## [Task statement]
Which lines of the records below contain the word "computer"? Show each one.

[Pixel coordinate grounding data]
━━━━━━━━━━━━━━━━
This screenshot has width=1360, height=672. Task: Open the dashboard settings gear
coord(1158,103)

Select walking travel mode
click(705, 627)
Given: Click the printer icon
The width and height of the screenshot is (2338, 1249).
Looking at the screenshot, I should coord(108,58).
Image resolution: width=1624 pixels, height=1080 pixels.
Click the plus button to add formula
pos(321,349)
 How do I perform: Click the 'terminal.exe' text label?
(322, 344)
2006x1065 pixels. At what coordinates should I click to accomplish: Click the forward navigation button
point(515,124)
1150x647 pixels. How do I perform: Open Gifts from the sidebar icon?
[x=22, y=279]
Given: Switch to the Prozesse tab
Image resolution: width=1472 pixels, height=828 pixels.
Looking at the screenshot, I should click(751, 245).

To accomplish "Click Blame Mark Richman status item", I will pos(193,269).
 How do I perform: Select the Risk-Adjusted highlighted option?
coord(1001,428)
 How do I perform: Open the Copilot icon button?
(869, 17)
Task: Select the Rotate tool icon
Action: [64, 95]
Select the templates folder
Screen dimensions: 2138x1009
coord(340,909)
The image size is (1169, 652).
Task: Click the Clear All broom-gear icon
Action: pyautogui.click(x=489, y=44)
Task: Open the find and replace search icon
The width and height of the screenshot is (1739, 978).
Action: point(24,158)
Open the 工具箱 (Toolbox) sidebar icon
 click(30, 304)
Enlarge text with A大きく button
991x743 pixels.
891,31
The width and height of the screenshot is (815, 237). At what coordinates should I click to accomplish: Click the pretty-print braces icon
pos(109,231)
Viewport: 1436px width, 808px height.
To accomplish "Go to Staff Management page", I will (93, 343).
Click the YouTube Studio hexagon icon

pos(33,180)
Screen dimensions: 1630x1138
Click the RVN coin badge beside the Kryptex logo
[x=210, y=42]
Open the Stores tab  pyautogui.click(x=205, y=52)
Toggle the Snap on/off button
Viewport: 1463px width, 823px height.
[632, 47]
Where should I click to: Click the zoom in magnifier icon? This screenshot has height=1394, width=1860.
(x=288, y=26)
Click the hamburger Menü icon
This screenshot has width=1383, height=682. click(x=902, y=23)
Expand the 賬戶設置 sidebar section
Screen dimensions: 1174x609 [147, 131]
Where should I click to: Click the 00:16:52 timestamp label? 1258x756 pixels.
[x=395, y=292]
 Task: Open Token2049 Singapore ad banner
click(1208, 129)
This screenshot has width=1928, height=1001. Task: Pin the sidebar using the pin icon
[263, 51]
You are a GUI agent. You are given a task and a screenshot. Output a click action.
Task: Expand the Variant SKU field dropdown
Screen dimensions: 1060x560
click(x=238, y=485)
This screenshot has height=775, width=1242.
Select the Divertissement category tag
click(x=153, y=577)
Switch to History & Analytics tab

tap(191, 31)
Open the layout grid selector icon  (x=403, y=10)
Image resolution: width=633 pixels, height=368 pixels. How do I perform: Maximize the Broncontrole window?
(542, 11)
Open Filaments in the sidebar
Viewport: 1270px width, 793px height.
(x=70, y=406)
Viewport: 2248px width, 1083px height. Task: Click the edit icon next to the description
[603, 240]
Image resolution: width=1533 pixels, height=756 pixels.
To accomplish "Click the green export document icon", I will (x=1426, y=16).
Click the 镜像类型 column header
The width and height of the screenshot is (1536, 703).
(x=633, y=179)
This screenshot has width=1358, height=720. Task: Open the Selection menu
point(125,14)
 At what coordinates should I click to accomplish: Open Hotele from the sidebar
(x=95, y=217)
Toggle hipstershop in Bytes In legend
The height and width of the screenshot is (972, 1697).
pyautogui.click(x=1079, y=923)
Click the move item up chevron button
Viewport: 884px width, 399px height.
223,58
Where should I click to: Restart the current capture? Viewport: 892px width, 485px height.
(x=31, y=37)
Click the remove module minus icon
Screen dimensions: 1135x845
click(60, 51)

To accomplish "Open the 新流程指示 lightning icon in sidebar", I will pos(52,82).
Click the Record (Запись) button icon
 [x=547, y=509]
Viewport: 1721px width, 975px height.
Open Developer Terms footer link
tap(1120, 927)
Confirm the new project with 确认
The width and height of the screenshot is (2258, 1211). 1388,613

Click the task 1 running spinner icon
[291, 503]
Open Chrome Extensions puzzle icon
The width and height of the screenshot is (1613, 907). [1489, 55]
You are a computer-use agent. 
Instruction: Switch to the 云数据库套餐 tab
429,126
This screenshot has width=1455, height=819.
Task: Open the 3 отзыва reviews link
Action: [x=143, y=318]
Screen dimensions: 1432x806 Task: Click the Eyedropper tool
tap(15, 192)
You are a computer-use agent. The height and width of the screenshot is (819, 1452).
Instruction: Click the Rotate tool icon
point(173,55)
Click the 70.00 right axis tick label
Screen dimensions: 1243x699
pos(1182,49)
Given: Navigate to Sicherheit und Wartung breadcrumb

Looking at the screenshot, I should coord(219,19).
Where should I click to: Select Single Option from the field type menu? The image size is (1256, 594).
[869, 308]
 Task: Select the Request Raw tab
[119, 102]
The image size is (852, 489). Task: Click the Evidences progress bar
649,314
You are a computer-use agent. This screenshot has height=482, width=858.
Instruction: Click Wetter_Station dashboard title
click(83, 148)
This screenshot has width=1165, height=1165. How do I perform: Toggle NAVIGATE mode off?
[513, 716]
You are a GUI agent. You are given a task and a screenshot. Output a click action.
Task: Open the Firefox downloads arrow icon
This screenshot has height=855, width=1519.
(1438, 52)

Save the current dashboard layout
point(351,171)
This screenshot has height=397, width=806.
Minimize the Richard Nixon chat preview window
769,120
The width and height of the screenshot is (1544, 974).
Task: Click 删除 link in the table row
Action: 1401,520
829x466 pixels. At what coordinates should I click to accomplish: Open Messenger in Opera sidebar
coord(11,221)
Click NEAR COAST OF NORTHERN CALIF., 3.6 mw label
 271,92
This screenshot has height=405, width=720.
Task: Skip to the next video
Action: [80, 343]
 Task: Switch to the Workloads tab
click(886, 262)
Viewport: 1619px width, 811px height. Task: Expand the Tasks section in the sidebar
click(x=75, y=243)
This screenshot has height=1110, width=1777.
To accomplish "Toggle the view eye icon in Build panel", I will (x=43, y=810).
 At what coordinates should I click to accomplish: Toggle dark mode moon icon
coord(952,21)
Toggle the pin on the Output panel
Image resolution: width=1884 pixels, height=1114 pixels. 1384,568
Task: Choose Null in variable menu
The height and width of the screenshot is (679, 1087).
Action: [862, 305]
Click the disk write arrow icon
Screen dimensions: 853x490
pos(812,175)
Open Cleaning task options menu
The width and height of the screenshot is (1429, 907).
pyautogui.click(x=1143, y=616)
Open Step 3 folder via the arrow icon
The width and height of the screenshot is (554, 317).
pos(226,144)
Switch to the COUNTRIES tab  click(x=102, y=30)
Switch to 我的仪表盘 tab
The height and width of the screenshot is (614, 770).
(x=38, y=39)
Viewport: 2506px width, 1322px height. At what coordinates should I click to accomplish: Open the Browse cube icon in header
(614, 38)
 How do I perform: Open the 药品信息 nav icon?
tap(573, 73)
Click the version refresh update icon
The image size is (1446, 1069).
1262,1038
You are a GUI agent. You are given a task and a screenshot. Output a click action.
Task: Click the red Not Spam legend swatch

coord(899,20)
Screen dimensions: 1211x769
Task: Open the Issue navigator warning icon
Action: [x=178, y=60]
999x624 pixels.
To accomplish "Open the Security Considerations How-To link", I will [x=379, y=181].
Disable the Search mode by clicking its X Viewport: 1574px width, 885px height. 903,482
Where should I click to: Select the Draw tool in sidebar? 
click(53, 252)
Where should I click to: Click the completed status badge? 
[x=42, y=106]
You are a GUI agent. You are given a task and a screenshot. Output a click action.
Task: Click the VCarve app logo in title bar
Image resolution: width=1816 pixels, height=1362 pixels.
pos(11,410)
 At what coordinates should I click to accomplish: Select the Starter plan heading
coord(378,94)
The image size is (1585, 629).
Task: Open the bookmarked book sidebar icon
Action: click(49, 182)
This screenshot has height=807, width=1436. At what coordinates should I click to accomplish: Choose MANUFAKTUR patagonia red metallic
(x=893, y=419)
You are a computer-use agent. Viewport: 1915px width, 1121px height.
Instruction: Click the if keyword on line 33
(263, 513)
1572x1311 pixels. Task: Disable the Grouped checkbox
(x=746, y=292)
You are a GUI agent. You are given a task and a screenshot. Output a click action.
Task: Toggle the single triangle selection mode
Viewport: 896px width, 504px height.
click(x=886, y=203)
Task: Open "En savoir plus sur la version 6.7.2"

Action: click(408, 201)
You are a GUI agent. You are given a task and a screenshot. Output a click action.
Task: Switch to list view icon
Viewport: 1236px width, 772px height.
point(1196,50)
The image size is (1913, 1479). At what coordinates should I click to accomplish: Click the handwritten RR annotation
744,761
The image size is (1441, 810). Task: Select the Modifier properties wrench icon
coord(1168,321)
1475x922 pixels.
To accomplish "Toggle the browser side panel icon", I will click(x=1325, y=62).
━━━━━━━━━━━━━━━━
## [Task output]
You are a computer-use agent. 
You are a computer-use agent. The height and width of the screenshot is (819, 1452).
You are a computer-use agent. This screenshot has height=482, width=858.
You are a computer-use agent. Viewport: 1915px width, 1121px height.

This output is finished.